The other part of the “Twin deficit” is by the US Federal government. Just like your American friend spends more than he earns, so too does his government, which in 2012 spent 3796 billion US dollars, but collected only 2469 billion dollars, in short spending almost 55% more than it’s income allowed it, or said in another way, the US Federal Government had a deficit of 8,5% of the total American production in that year. The red line below shows the US Federal expenses for different years as percentage of the total economy in the given year, the green line Federal income:
As you can see the US government has spent more money that it earned in almost all years since 1970, so how does it continue to do this? It borrows money. Below we see the development in the US Federal debt since 1970:
As you can see, the debt as % of GDP has gone from around 40% in 1970, to around 60% in 2007 and then exploded to 104,8% in 2012. So who borrows these money to the American government? That would be the Average Joe, what we can call intra Governmental holdings, and the rest of the World, that has allowed the US to buy it’s goods on credit for the last 30+ years. Below you see what the rest of the World owns of US Federal debt:
As you can see above, China is the biggest foreign holder of US federal debt, with 1170 billion US dollars in November 2012. Behind, China is closely followed by Japan, which owns 1133 billion US dollars.

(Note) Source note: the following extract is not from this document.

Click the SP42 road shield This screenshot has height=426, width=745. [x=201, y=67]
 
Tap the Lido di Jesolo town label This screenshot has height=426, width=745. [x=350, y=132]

So far the World has continued letting the US consume more than it’s income would otherwise allow it, both with regards to trade and with the US Federal government, by letting the US buy on credit. But if this was your friend, would you let your friend borrow money from you for more than 30 years and continue, because he tells you he is a good customer in your shop? Sooner or later, you would realize your friend can’t keep buying on credit, so you tell him he must pay you somehow. So what does your friend now do instead? He ought to work more to pay for what he had bought and buys from you, but your friend is smart, instead of doing extra work or to cut down on his consumption, he decides to pay you off in US dollars, the only problem is, he prints them himself. And this is what the US does. The US Central Bank, the FED, prints money like there’s no tomorrow, which they choose to call “quantitative easing”, shorted, “QE” and “QE2″, which is just a fancy way to avoid saying “printing money”. If it were only you and your American friend on an island, for how long would you allow your American friend to print US dollars, and buy the goods you had worked so hard to produce with them? Right now FED officially prints $85 billion-a-month in QE, but since there is no transparency, not even the US Congress knows exactly what FED’s balance sheet really looks like. But since FED officially made about $91 billion in “interests” on the tsunami of US dollars it created out of thin air and lend out to banks etc., and sent $88.9 billion of that to the US Federal Treasury in 2012, the US Government is enjoying the invention of the printing press, or what is also know as “seigniorage”.
The only question is, for how long will the World sit by and watch their American friends print US dollars to pay for the huge difference between what they produce and buy from the World.
For how long time will the World be indifferent to the low interest rates they get from the money they lend back to America and it’s Federal government to finance its excessive spending?
The only problem is though, if the World does not continue to accept US dollars, it’s value will collapse, and so will the value of example China’s 1170 billion US dollars placed in US treasury treasuries. In short, China is trapped. Should it continue to accept newly printed US dollars as payment for it’s goods, or should it stop the game and see the value of it’s accumulated US dollars collapse?